Monday, June 13, 2011

Obsession with 'Perfection'

One of the many things, she did this summer, Lavanya attended Summer Camp. (A post on her summer vacation will follow)

Come March, every big (and am sure small too) city starts showing up hoardings/banners for Summer camp. The agenda there usually include dance, art n craft and music; few other items give n take. Since last couple of years, I have been saving myself from that frenzy. I have never had a reason to keep her engaged with anything like that. I was at home and we had loads to do.

But this summer, I gave in. Biggest reason being my job schedule, which demanded me to stay away first half of the day. Which means I needed to look for a 'good enough' alternative where she be taken care of while she spends quality time and learns something. We found this summer camp through someone's reference. Knowing Lavanya's aversion to anything strange, it required lot of efforts for us to convince her to go. She agreed and eventually we realised that she is enjoying it too. The last day of the camp was a day-long picnic to water park which was again a first time for her. She enjoyed that too (though in the beginning she had agreed to go for only 'half day picnic', which 6 year old does this?)

As their camp drew to closure, all the children were given away all the craft items they had made during the span of 20 odd days. You can find the pics below.

Glued Rangoli:


Ship made out of shoe-box:

Pot painting and paper-flowers:

Abstract painting:
Ice cream cone:

Photo frame:

Vegetable printing:
Glass painting:
Exhibition that she arranged before her father arrives:

Now you can call me whatever names, but I know what my daughter can do and what she can not. I asked her did you do all this, she said 'no, my teacher helped me'. For example, she was given vegetable cut out (which is fair) and asked to make shape of a necklace. The idea of 'necklace' , the outline everything was done by teachers, using okra prints was also teacher's idea. Same was the case with ice-cream cone using cotton balls or a shoe box. She painted the photo-frame but the glitter-spots were done by teacher. I asked her why she didn't do that part, she said, she was worried about spoiling it.

What I was left wondering was, what exactly Lavanya gained out of this? Besides a (phony) feel-good factor?

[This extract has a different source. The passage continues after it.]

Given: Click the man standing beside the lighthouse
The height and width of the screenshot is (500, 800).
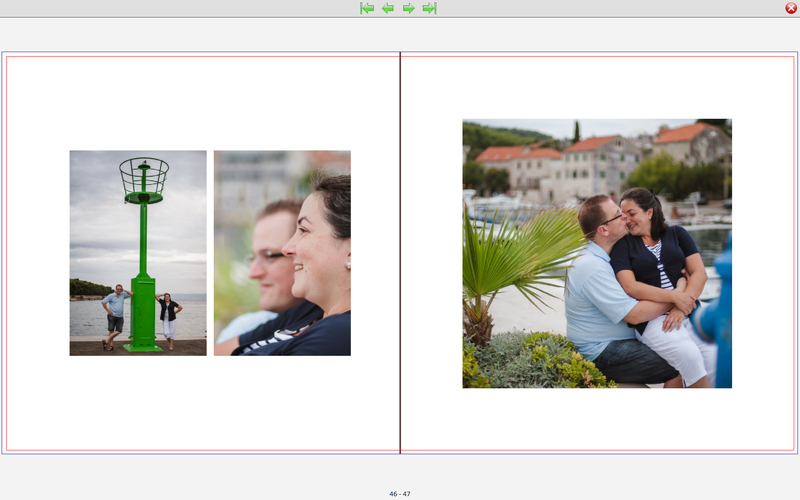Looking at the screenshot, I should (x=115, y=315).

Of-course I am not only blaming those Summer-camp organisers. They of-course had to justify hefty money they had charged us by producing neat-looking stuff. But we do this mistake all the time. All the children's toys come with readymade guide so that they can make perfect things. With clay, Lavanya's favourite activity is to roll rotis, mix all the colours together in anticipation of 'new' colour and create some weird shapes. The moment she mixes all the colours together (to form a black-brown lump) everyone pounces on her and forces her to use moulds so that she creates perfect fish or a duck.

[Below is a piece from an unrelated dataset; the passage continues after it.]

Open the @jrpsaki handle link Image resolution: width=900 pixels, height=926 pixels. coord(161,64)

Yesterday we bought her a 'top' - again a perfect one, speed/performance guranteed. All the drawing books come with pre-drawn printed diagram in which children have to colour. Sometimes even colours are mentioned there and children have to exactly colour according to that.

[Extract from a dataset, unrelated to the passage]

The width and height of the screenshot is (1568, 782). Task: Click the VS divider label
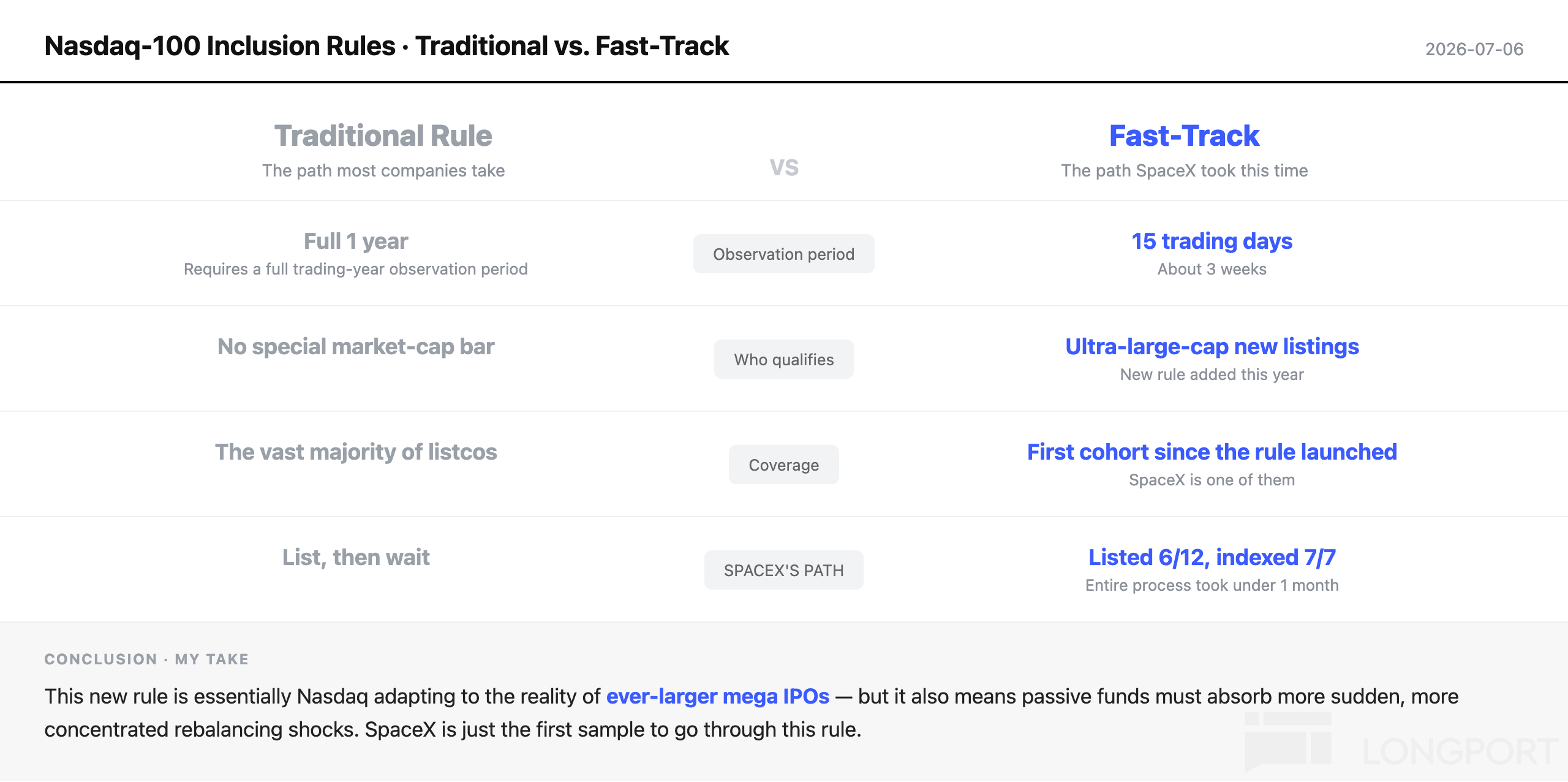[783, 167]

Why nothing is left to their interpretation? What would happen if they colour elephant pink and frog yellow? What would happen if she uses her fingers instead of brushes to paint? Why am I teaching her that everything around her has to be 'perfect'? Why am I teaching her that every question will have easy answers?

1 comments:

Krupakar said...

Very good questions, Gauri. Perhaps the best thing would've been to have her focus on just a couple of arts on which she can experiment and learn and perfect. Still, the exposure to various kinds of arts at an early age seems a good idea.